Assigned task: Only the lines below starting at the one that contains "content marketing packages (56, 1812)" and ending at the one that contains "how to spot and avoid greenwashing (97, 330)" are to be reproduced, exactly and with both ends kept.

====== Given data ======

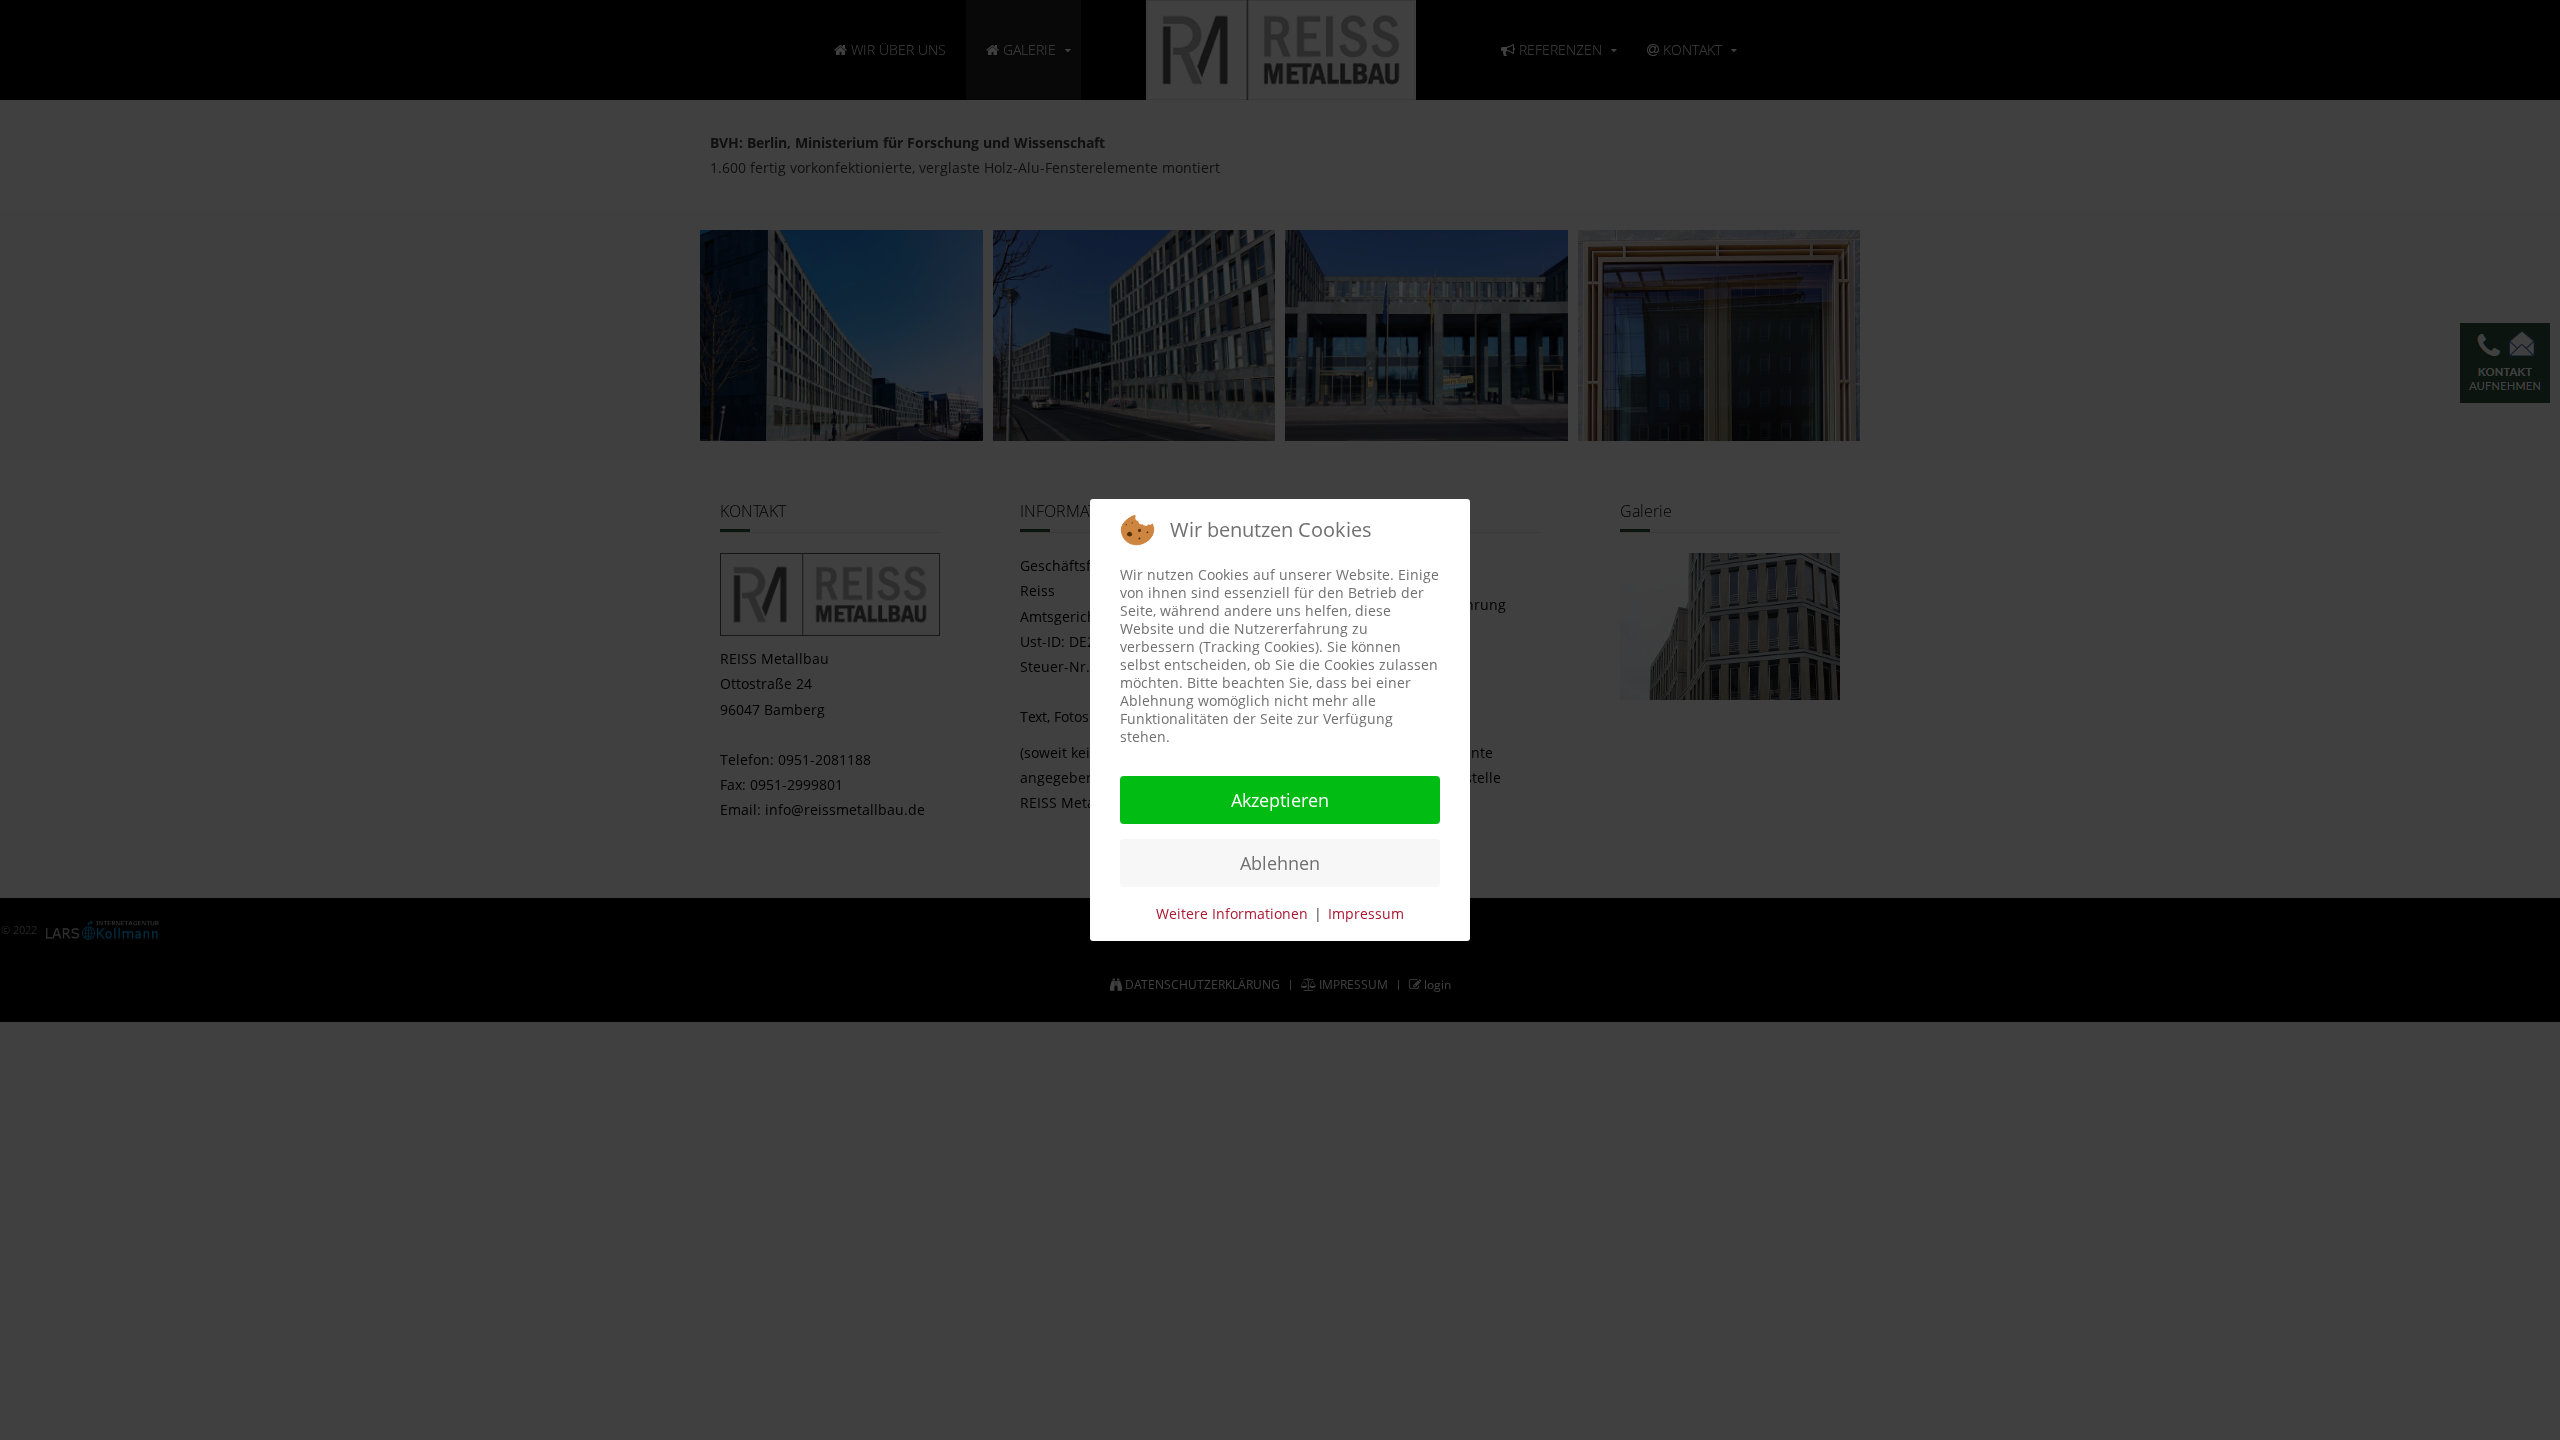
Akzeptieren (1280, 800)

======
====== Given data ======

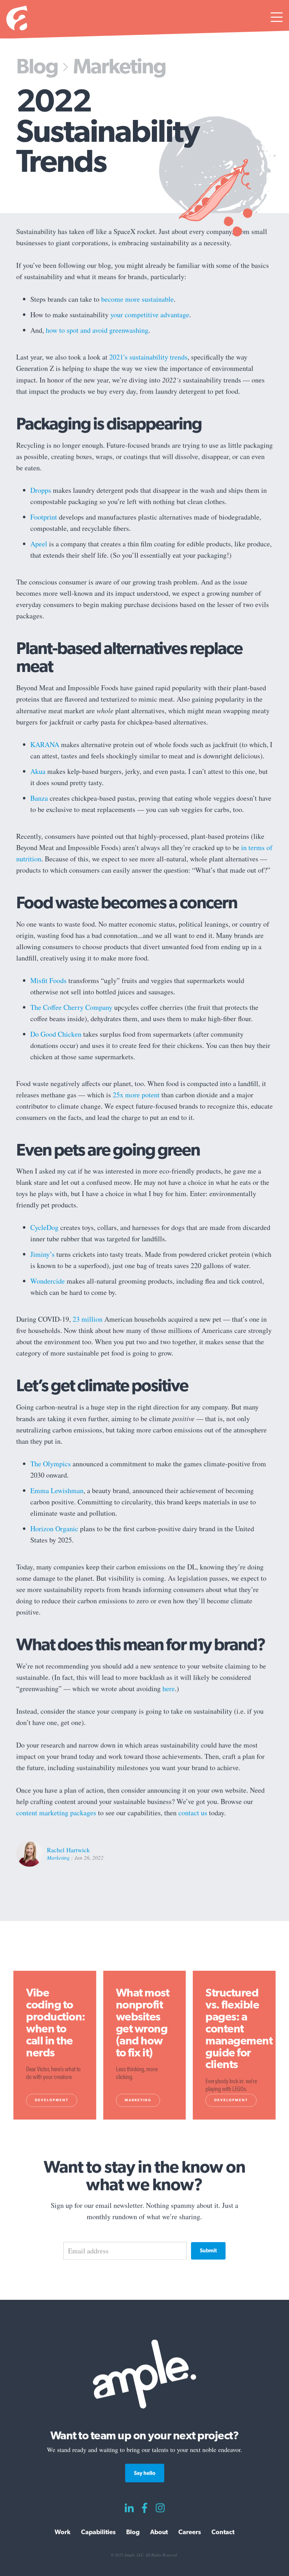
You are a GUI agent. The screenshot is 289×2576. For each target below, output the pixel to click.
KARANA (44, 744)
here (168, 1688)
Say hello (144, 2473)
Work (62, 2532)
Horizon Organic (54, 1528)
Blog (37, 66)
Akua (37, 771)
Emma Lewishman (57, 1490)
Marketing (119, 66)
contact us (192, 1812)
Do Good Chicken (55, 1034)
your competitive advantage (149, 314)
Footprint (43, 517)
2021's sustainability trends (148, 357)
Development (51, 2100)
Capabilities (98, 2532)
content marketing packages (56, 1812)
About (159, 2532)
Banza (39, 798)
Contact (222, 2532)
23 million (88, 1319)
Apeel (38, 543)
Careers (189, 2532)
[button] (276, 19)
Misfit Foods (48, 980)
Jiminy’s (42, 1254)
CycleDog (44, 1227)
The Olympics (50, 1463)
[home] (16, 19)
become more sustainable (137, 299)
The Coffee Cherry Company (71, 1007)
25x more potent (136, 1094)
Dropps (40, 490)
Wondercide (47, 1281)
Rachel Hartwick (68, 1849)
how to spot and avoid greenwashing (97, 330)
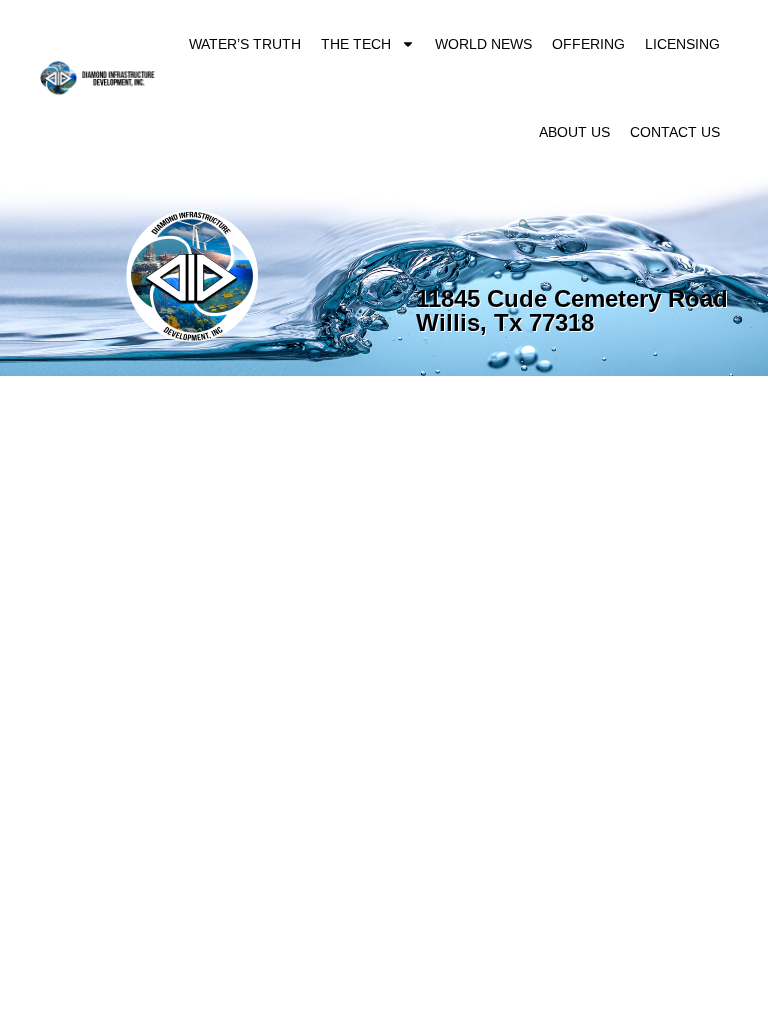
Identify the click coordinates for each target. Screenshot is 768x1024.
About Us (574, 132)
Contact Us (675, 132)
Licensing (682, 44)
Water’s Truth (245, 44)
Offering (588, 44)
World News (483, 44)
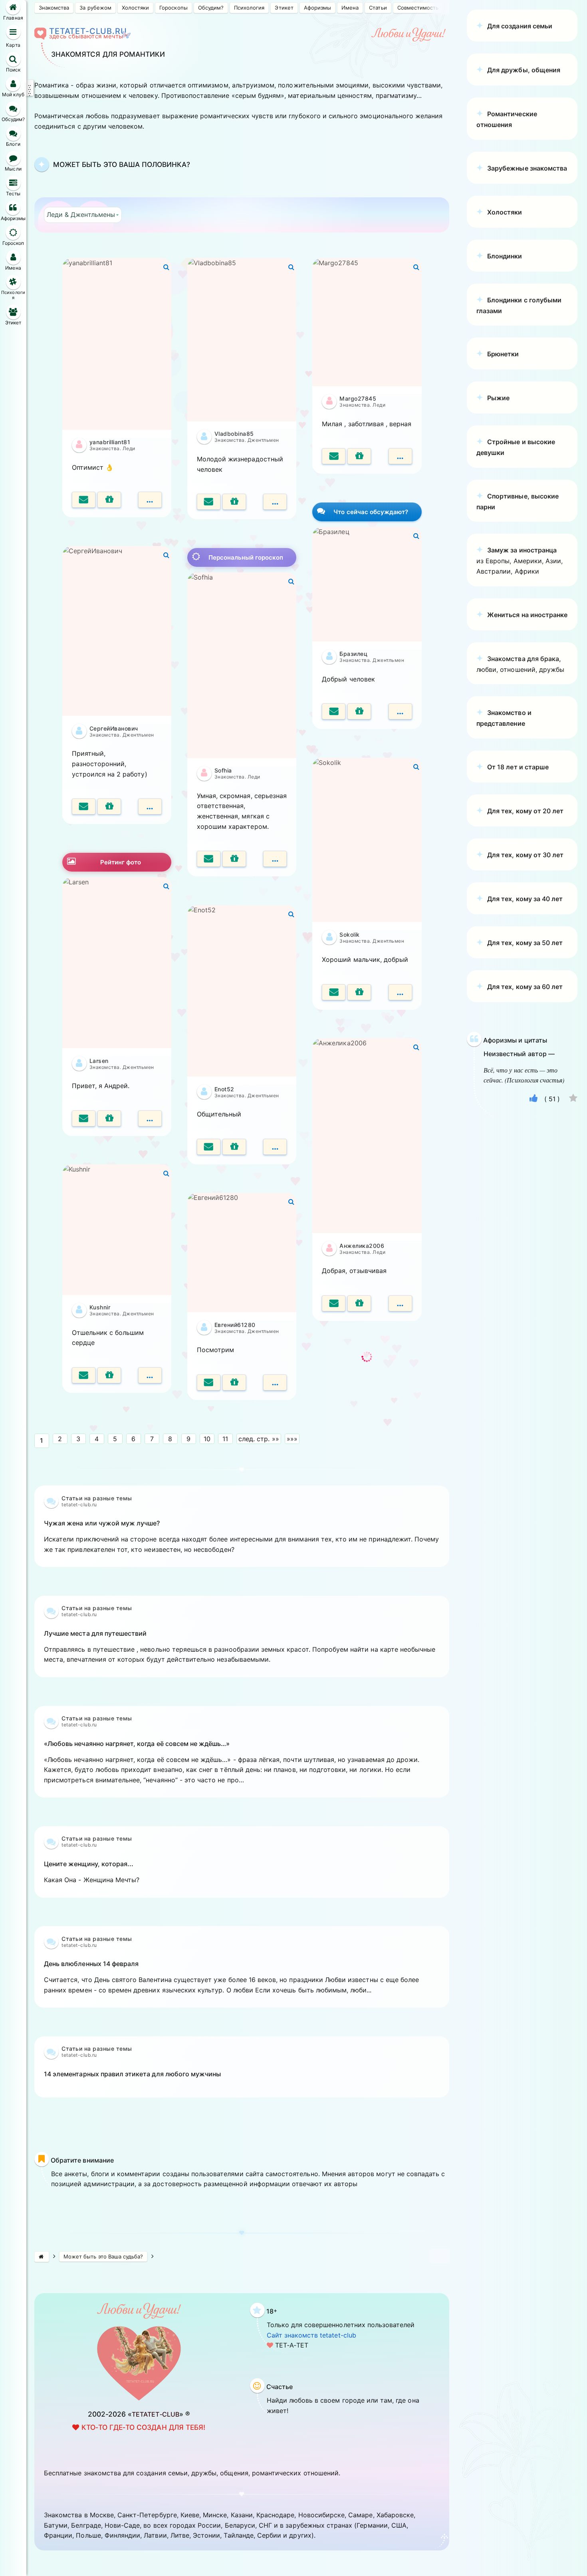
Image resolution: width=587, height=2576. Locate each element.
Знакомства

======

Response to the exercise:
content marketing packages (56, 1812)
About (159, 2532)
Banza (39, 798)
Contact (222, 2532)
23 million (88, 1319)
Apeel (38, 543)
Careers (189, 2532)
[button] (276, 19)
Misfit Foods (48, 980)
Jiminy’s (42, 1254)
CycleDog (44, 1227)
The Olympics (50, 1463)
[home] (16, 19)
become more sustainable (137, 299)
The Coffee Cherry Company (71, 1007)
25x more potent (136, 1094)
Dropps (40, 490)
Wondercide (47, 1281)
Rachel Hartwick (68, 1849)
how to spot and avoid greenwashing (97, 330)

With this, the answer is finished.